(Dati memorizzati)
┄┄┄┄┄┄

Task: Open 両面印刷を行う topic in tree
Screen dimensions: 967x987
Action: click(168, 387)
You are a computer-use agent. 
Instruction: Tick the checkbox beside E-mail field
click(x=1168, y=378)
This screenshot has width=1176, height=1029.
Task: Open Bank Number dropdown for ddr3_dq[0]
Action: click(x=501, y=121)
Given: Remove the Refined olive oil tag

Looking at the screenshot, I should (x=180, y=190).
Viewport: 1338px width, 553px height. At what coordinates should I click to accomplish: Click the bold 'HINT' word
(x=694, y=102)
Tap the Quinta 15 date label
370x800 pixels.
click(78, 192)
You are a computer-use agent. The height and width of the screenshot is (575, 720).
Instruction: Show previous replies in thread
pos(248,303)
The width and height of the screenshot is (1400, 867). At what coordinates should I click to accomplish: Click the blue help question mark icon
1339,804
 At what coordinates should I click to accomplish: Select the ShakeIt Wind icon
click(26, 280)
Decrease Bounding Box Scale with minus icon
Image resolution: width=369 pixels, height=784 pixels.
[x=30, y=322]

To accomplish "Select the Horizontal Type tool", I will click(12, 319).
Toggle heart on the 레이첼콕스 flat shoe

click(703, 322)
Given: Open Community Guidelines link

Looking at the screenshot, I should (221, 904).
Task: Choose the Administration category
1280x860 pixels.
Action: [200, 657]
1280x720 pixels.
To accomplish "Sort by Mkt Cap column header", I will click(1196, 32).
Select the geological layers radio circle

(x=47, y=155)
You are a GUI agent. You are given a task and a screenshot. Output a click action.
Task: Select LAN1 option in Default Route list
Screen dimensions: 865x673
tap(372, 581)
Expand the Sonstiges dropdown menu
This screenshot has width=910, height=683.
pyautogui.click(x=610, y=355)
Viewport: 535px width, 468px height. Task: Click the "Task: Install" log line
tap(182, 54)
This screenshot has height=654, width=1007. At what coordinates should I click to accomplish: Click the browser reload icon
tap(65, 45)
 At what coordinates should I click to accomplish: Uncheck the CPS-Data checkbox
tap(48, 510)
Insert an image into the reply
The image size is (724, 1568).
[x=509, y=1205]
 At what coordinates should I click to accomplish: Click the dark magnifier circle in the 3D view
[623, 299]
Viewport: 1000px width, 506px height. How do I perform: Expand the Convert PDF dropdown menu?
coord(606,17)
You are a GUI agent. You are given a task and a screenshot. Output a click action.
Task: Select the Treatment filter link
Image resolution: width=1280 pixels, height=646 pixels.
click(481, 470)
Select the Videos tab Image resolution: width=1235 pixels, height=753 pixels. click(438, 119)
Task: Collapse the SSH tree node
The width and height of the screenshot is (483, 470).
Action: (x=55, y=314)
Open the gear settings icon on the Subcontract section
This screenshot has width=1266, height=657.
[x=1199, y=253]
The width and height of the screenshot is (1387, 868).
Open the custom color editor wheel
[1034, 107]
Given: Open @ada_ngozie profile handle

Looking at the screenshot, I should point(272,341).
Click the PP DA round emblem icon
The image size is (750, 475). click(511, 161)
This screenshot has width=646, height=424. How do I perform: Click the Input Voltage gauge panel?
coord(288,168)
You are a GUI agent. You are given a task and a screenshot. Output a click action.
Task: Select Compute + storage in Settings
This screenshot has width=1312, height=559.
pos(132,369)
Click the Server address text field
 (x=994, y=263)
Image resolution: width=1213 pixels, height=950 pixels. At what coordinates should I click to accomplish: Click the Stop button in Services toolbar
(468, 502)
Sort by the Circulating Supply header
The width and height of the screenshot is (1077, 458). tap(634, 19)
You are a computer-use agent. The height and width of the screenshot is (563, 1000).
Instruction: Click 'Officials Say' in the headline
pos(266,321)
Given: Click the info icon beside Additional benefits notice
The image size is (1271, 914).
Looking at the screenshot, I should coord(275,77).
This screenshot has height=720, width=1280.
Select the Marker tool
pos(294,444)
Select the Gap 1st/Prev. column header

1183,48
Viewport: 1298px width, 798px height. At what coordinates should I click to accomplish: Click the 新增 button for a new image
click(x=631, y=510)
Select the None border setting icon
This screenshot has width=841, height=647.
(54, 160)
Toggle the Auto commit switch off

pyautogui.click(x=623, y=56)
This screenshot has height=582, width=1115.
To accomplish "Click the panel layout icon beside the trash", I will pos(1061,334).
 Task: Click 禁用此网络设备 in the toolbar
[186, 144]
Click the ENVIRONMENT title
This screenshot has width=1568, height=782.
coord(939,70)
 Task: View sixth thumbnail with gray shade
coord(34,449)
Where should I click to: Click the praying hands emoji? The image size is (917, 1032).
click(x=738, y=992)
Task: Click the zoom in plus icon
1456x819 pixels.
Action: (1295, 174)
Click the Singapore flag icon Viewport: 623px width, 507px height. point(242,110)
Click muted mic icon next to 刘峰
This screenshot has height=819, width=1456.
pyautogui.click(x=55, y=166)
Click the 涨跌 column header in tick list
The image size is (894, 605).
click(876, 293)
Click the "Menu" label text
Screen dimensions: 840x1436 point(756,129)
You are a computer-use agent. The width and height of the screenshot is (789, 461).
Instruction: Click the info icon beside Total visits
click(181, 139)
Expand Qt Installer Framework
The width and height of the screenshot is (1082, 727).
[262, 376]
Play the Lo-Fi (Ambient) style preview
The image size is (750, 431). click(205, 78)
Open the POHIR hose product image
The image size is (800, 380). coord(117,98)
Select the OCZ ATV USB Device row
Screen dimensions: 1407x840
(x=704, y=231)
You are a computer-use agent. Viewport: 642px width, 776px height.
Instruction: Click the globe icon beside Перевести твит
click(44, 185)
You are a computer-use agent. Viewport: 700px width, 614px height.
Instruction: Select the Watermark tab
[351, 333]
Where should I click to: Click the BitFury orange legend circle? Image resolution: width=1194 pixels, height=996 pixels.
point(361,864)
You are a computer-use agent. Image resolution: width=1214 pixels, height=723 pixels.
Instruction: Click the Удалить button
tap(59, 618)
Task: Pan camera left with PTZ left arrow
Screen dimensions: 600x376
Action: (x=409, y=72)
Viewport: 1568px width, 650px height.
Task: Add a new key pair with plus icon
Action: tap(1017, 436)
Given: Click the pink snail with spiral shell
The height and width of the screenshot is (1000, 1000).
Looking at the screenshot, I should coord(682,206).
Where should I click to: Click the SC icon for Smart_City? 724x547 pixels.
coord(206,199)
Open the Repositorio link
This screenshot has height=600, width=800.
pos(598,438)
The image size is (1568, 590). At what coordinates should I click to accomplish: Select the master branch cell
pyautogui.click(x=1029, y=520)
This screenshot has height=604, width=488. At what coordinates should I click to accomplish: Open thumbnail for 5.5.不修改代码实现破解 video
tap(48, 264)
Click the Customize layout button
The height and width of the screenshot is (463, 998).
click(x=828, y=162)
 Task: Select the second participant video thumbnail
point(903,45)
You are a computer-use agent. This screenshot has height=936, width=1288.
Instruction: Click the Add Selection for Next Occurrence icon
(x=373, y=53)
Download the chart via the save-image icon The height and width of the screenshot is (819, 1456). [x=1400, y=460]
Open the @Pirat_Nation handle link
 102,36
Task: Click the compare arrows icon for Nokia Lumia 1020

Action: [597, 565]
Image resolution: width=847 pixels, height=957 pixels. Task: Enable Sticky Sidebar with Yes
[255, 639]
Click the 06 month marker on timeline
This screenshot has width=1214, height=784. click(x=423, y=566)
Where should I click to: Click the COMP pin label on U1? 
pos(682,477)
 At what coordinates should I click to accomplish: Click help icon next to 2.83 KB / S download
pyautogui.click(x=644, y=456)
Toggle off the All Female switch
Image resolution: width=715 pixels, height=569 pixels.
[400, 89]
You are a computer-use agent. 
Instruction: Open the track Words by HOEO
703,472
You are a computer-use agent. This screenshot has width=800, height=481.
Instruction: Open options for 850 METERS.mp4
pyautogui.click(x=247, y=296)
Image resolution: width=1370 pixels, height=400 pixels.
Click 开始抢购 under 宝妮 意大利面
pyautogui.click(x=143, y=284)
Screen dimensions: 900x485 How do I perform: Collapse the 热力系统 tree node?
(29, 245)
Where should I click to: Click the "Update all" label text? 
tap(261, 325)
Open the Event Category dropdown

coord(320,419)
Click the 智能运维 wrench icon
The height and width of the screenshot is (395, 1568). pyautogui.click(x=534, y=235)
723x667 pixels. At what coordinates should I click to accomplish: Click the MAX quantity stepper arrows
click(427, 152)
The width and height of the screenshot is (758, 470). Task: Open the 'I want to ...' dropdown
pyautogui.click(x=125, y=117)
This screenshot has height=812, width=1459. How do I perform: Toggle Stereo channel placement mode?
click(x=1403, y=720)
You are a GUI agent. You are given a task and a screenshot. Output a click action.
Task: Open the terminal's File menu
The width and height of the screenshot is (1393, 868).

┄┄┄┄┄┄

● SCOPO DEL COMPITO:
Sostituisci "SSH" con "FTP" nelle righe che vanno da quella con "Viewport: 1000px width, 506px" a quella con "[x=1199, y=253]". Riporta soltanto queste righe, lasciando tutto il resto invariato.

● RISPOSTA:
Viewport: 1000px width, 506px height. How do I perform: Expand the Convert PDF dropdown menu?
coord(606,17)
You are a GUI agent. You are given a task and a screenshot. Output a click action.
Task: Select the Treatment filter link
Image resolution: width=1280 pixels, height=646 pixels.
click(481, 470)
Select the Videos tab Image resolution: width=1235 pixels, height=753 pixels. click(438, 119)
Task: Collapse the FTP tree node
The width and height of the screenshot is (483, 470).
Action: (x=55, y=314)
Open the gear settings icon on the Subcontract section
This screenshot has width=1266, height=657.
[x=1199, y=253]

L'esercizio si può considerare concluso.